> [Texte étudié]:
Quand les islamistes traînent la police devant la justice
Sept membres de la confrérie islamiste Al Adl wal Ihsane, arrêtés en juin dans le cadre d’une sombre histoire d’enlèvement, viennent de porter plainte pour torture contre la police.
Al Adl wal Ihsane n’a qu’un rêve : islamiser – au sens radical du terme – le Maroc. Le mouvement, non reconnu mais qui compterait quelque 100 000 membres ou sympathisants, est l’un des plus influents du royaume dont il répudie la monarchie chérifienne. À la fois politique et mystique, il embarrasse de plus en plus Rabat.
Dernier épisode en date, mercredi 2 septembre. Les familles de sept militants d’Al Adl ont « porté plainte contre la police pour torture pendant leur garde à vue ». Ils avaient été arrêtés à Fès (centre) le 28 juin dernier après qu’un avocat de cette ville, Mohamed El Ghazi, ait porté plainte contre eux pour « enlèvement et violence ». Selon certains journaux, ils soupçonnaient « El Ghazi, un ancien membre d’Al Adl wal Ihssane, d’avoir fourni des renseignements [à la police, NDLR] sur leurs activités politiques ».

> [Consignes de l'exercice]:
• 1. D'après le texte étudié, quel jour les familles des sept militants d'Al Adl ont-elles porté plainte contre la police ?
• 2. Traduisez en anglais cette phrase du texte étudié : « Al Adl wal Ihsane n'a qu'un rêve : islamiser – au sens radical du terme – le Maroc. »
• 3. Reprenez l'article sur la plainte pour torture des militants d'Al Adl wal Ihsane et poursuivez-le après sa dernière phrase.
Les entrées n'ont aucun rôle dans ce travail.

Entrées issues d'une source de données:
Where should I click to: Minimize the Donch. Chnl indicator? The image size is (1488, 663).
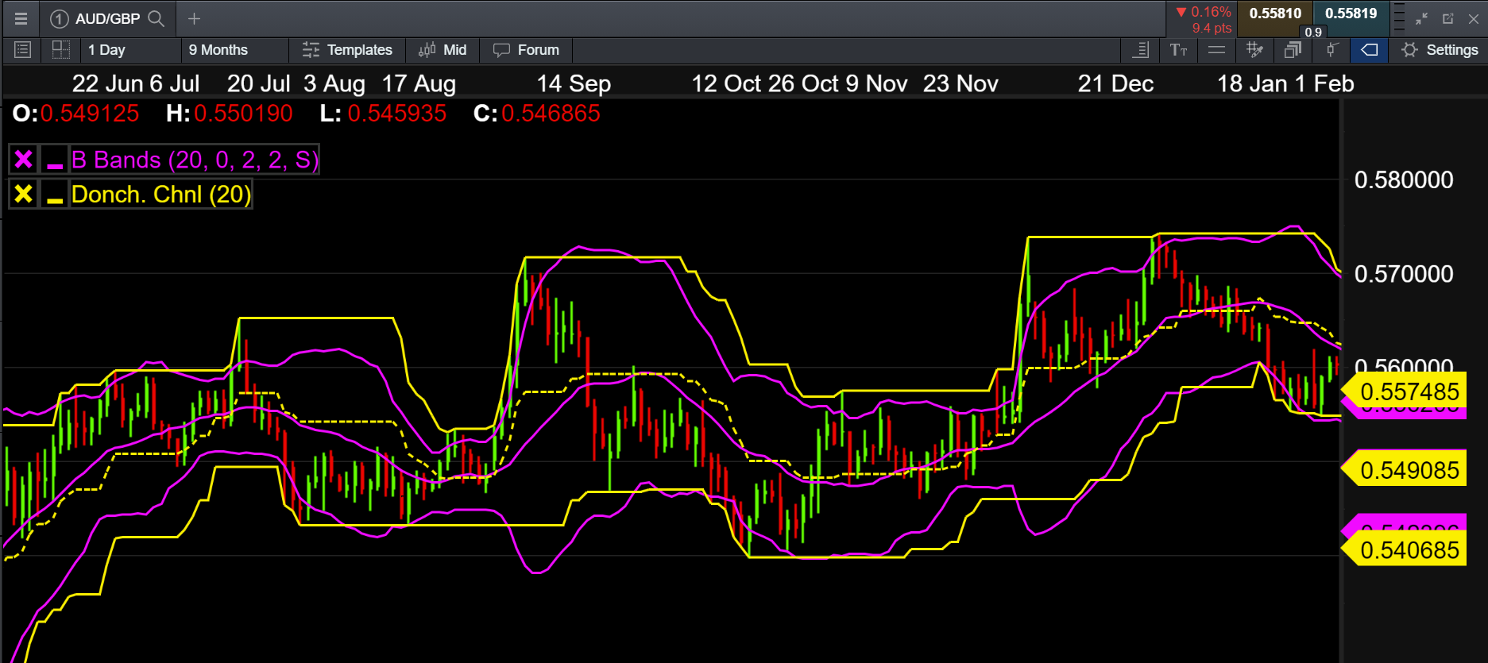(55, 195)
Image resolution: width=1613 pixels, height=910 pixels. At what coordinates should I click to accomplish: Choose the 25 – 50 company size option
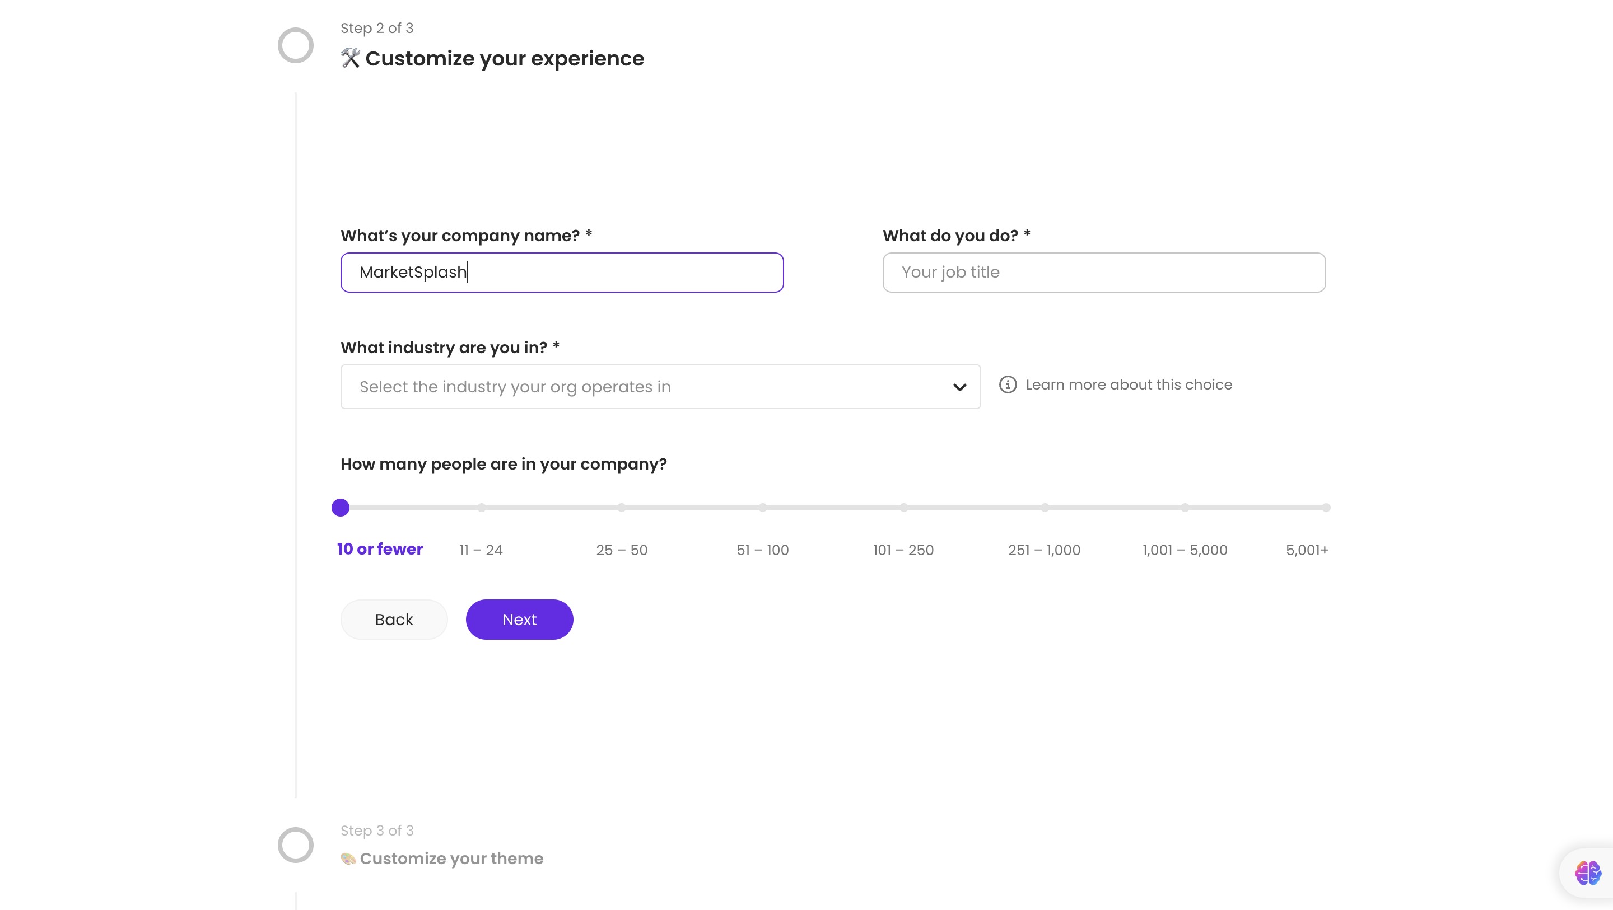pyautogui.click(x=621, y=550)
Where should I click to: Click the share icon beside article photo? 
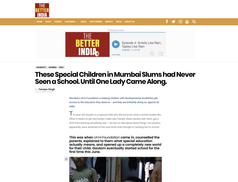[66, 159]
==
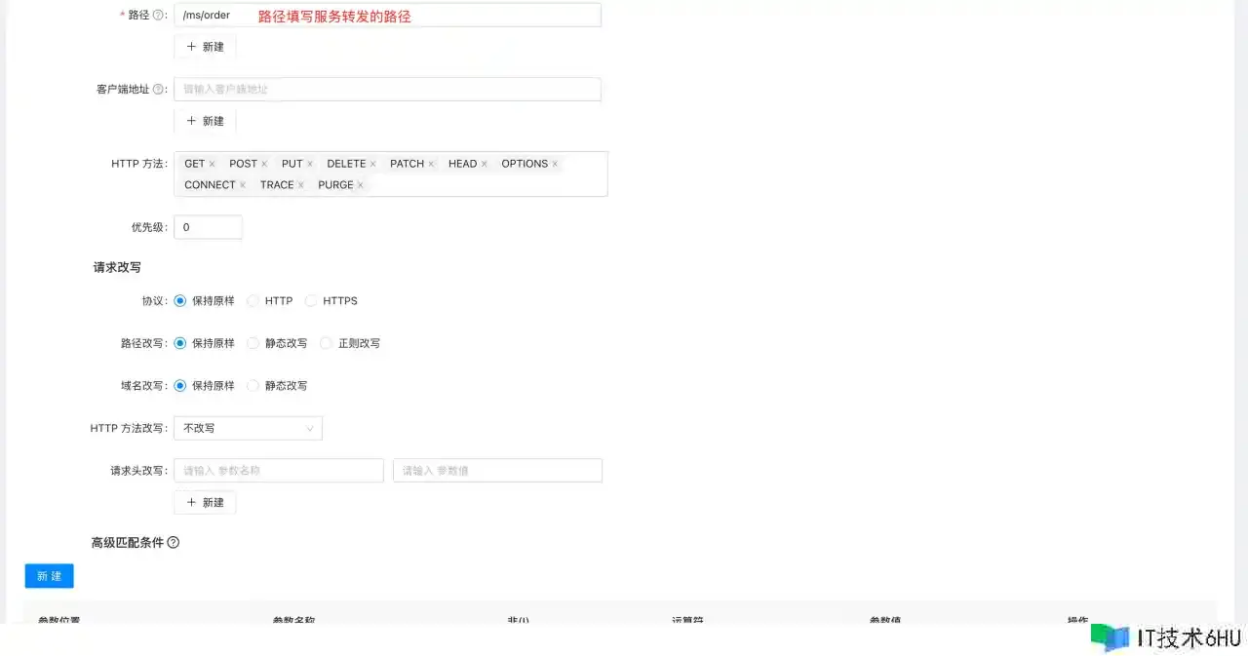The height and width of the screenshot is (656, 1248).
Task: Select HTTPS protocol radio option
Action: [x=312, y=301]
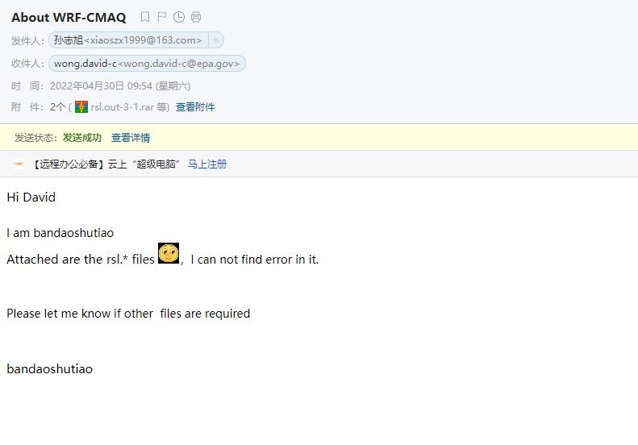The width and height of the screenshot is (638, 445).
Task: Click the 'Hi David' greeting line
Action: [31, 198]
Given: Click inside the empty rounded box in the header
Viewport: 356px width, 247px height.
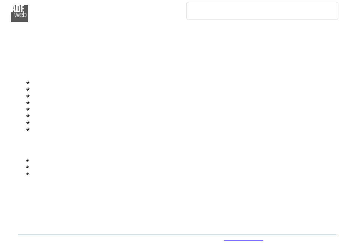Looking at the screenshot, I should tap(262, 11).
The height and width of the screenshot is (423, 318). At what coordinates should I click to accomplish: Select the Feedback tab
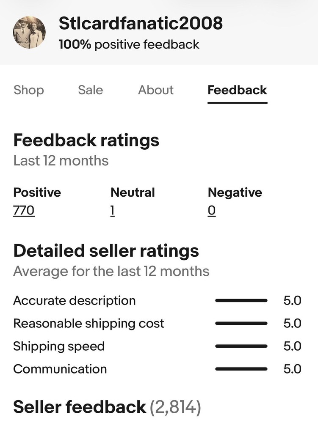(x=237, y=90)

> [Réponses par numéro]:
• 1. Le mercredi 2 septembre.

• 2. Al Adl wal Ihsane has only one dream: to Islamize Morocco – in the radical sense of the term.

• 3.
Rêve prophétique
« Ces militants ont déposé lundi par le biais de leurs avocats une plainte contre la brigade nationale de la police judiciaire parce qu’elles ont été torturées. Leurs aveux ont été extirpés sous la violence », a expliqué l’un de leurs avocats, Mohamed Aghannaje, qui s’exprimait lors d’une conférence de presse mercredi à Rabat. Des allégations que la police, bien-sûr, nie en bloc.
Selon les partisans d’Al Adl, toute l’affaire ne serait qu’un complot pour décrédibiliser le mouvement islamiste. Et freiner ses ardeurs alors qu’il se mobilise de plus belle cette année, comme en 2006.
La raison de l’agitation des adlistes tient vraisemblablement à l’un des rêves prophétiques du guide de l’organisation, Abdessalam Yassine. La confrérie se donnant comme but ultime la qawma, c’est-à-dire soulèvement en masse des fidèles, on imagine facilement la teneur des songes de cheikh Yassine. Et la nervosité de Rabat.
Human Rights Watch s’en mêle
D’autant que l’organisation américaine Human Rights Watch (HRW) a volé au secours des sept islamistes, en critiquant dans un communiqué les conditions de leur arrestation et de leur détention.
« Ils ont été arrêtés à l’aube sans mandat judiciaire. La manière dont les opérations de recherche à domicile ont été effectuées laisse penser que la justice n’était pas une priorité », écrit l’ONG. Qui ajoute que les sept prévenus « ont déclaré à leurs avocats que la police les a mis dans des cellules individuelles, nus, les yeux bandés, sans nourriture et les a brutalisés physiquement ». Ils auraient en outre attendu une semaine avant de pouvoir bénéficier d’un examen médical.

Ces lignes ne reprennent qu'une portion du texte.